● **Extract**
BEGIN

If you are looking for some degree of stability from a profitability perspective, this is most certainly not the company for you. Even when it comes to cash flows, the picture has been a bit volatile. Over the past five years, operating cash flow has bounced all over the place, ranging between a low point of $6.9 million at a high point of $35.4 million. If we adjust for changes in working capital, volatility is still quite high, with a low point of $14.8 million and a high point of $52.7 million. Last year, the figure came in at $26.8 million. The same thing can be said of EBITDA, with the metric coming in between $10.6 million and $53.2 million over the past five years. Last year, it came in at $27.8 million.

Unfortunately, nobody knows what the future holds and management has not provided any real guidance for the future. What we do know is that, in the long run, semiconductor demand should only increase. However, the pandemic resulted in significant supply chain issues and, in turn, was instrumental in causing the shortage that we are experiencing today. Add onto this the fact that demand is likely to continue increasing, and we could be in for some difficulties for companies like Strattec. For instance, one report, provided by KPMG, said that supply chains are continuing to struggle to meet demand, with semiconductor sales forecasted to hit $600 billion this year compared to the $556 billion last year, resulting in a continued chip shortage that should stretch into 2023, with 56% of semiconductor firms currently expecting the shortage to continue through that time. And with the automotive industry being the second-largest driver of semiconductor growth, second only to the wireless communication industry, that does not bode well fundamentally for a company like Strattec that will ultimately have to deal with the shortage by paying higher prices and contending with lower production volume.

END

● **List of tasks**
1. List every dollar amount that the extract on Strattec's finances gives for EBITDA.
2. Extend the passage on Strattec and the semiconductor shortage, beginning after its final sentence.

● **Information shown**

BEGIN

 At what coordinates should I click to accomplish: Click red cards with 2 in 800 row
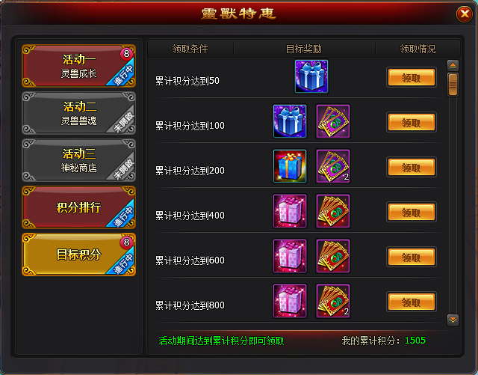point(333,301)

END

● **Answers to this exercise**
1. $10.6 million, $53.2 million, and $27.8 million.

2.
Trading Multiples

Author – SEC EDGAR Data

This makes it difficult to truly value the company. But if we rely on data from 2022, the firm is trading at very cheap levels, with a price to adjusted operating cash flow multiple of 3.2 and an EV to EBITDA multiple of 4.3. These numbers compare favorably to the 1.6 and 2.2, respectively, that we get using data from 2021. Even in the event that financial performance reverts to what it was in 2020, however, shares of the company would be considered quite affordable, with multiples of 5.8 and 11.3, respectively. I also compared the company to a couple of different firms. But given its small size and its market, there weren’t very many good companies to choose from that had positive trading multiples. The only one that had positive trading multiples was Superior Industries International (SUP), which is trading at a price to operating cash flow multiple of 1.2 and at an EV to EBITDA multiple of 3.4.

Takeaway

Fundamentally speaking, Strattec is a rather volatile company. However, the firm makes up for this and the fact that shares are cheap on an absolute basis. This picture could change based on market conditions. If the semiconductor chip shortage continues as predicted, financials could be impacted to some degree. At the same time, however, even a return to levels of profitability seen in 2020 would not make the company overvalued. In addition, there’s also the fact that the company has net debt of just $2.23 million as of this writing, making it a very low-leveraged play with little in the way of insolvency risk. Given all of these factors, I have decided to rate the business a soft ‘buy’ at this time.